Research lines

We perform both basic and applied research. In our basic research, we aim to understand the molecular mechanism by which histone variants link epigenetic regulation to metabolism. In our translational research, we mine the chromatin regulatory space for combinatorial drug targets that can improve the therapy of blood cancers. We currently focus on acute myeloid leukemias and related myelodysplastic syndromes

For an overview of our activities please watch the following presentation :

An overview given by Marcus in 2021.

Fundamental Research: Understanding the function and regulation of histone variants.

We have a long-standing interest in the study of histone variants. These alternative histones can replace replication-coupled histones in the organizational unit of chromatin, the nucleosome, and provide targeted chromatin regions with unique properties. 

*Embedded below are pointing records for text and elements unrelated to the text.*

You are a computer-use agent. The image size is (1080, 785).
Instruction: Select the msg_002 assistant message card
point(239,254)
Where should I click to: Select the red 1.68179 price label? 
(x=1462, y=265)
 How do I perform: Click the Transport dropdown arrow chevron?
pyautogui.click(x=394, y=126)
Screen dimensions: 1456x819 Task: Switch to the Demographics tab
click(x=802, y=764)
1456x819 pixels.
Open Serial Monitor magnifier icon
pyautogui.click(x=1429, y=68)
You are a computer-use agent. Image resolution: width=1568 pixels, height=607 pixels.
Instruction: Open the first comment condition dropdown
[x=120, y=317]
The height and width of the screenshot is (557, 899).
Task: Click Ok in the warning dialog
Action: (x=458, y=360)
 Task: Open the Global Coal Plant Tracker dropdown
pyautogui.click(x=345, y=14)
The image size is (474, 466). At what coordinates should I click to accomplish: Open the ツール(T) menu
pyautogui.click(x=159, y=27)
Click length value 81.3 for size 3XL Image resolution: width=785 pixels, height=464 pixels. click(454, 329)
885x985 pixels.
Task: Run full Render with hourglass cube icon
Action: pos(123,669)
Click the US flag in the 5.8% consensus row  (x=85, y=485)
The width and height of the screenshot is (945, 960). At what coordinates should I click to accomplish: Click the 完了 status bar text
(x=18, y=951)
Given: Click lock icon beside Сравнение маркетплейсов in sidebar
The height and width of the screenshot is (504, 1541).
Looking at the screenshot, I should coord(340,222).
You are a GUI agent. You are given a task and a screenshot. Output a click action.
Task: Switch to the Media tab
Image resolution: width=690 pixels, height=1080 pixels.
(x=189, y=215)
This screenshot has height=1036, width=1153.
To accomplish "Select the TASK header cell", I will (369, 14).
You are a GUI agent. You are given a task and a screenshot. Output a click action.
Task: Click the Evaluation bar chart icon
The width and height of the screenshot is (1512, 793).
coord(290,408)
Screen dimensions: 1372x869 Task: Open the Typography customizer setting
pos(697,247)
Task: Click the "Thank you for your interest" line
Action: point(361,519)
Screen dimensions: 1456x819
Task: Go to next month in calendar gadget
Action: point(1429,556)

During the last years we gained first insight in the functions of these domains. We were able to demonstrate that the linker is contributing to the three-dimensional organization of chromatin in the nuclear space (Douet et al., 2017; Kozlowski, Corujo, 2018, reviewed in Corujo and Buschbeck, 2018, Cancers). Our results showed that changes in 1-2% of nucleosomes (presence and absence of the histone variant) can lead to changes in higher-order nuclear organization and provokes exciting questions related to its relevance for gene regulation and in extension to cell fate.

Specifically, we are focusing on the family of macroH2A histone variants that are particular interesting from a biochemical point of view because they possess two additional domains of poorly understood function. These domains are the linker and the macrodomain.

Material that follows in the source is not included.